That's ridiculous view to take, but looks like it is happening.

Is US ED Tightening Noose on Sp Ed ?

It's a proposed rule change for Title I, and I can copy the entirety of it for you right here

The Secretary will amend the regulations governing title I, part A of the Elementary and Secondary Education Act of 1965, as amended (ESEA), to phase out the authority of States to define modified academic achievement standards and develop alternate assessments based on those modified academic achievement standards in order to satisfy ESEA accountability requirements. These amendments will permit, as a transitional measure, States that meet certain criteria to continue to administer alternate assessments based on modified academic achievement standards and include the results in accountability determinations, subject to limitations on the number of proficient scores that may be counted, for a limited period of time.


The idea has been around since last year.

Why do this?
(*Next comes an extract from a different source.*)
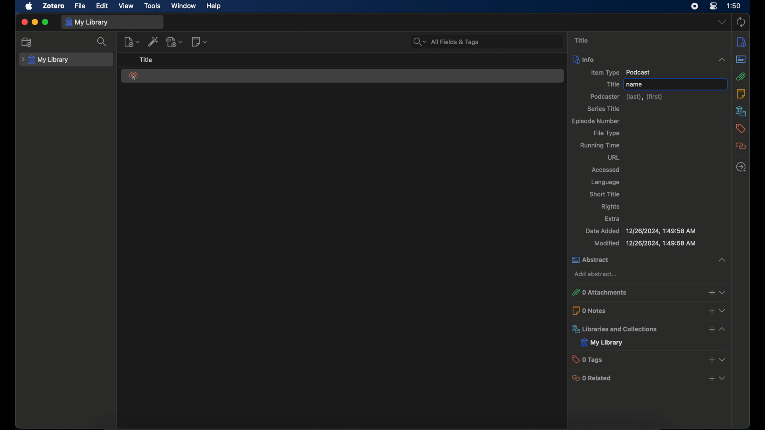  I want to click on window, so click(184, 6).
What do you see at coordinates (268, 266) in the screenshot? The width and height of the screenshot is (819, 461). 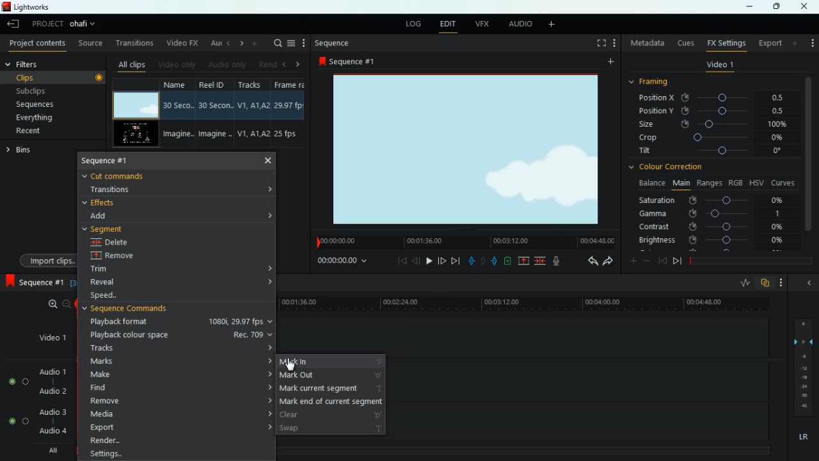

Why continue to make the insane assertion that students experience with no problems with disabilities except for the problems created by their teachers? Why take us down a road that can only end with cutting any kind of special education programs?

It can't be something as simple as a bizarrely over-inflated belief in the Power of Expectations. I believe in the Power of Expectations-- I have used it in my classroom for thirty-some years. There is no question that students do their best work when you expect they will because you believe they can. But these policy changes approach the level of cruelty involved in dumping a child out of a wheelchair and demanding that they run laps just like everyone else.

I'm afraid the explanation is more pedestrian. The reformster movement is all about standardization, about one size fits all, about stripping autonomy and maximizing cost control.


It's like living in a dream world where everyone is capable and able to meet the increasingly higher standards each year.

It's a set-up for failure and frustration.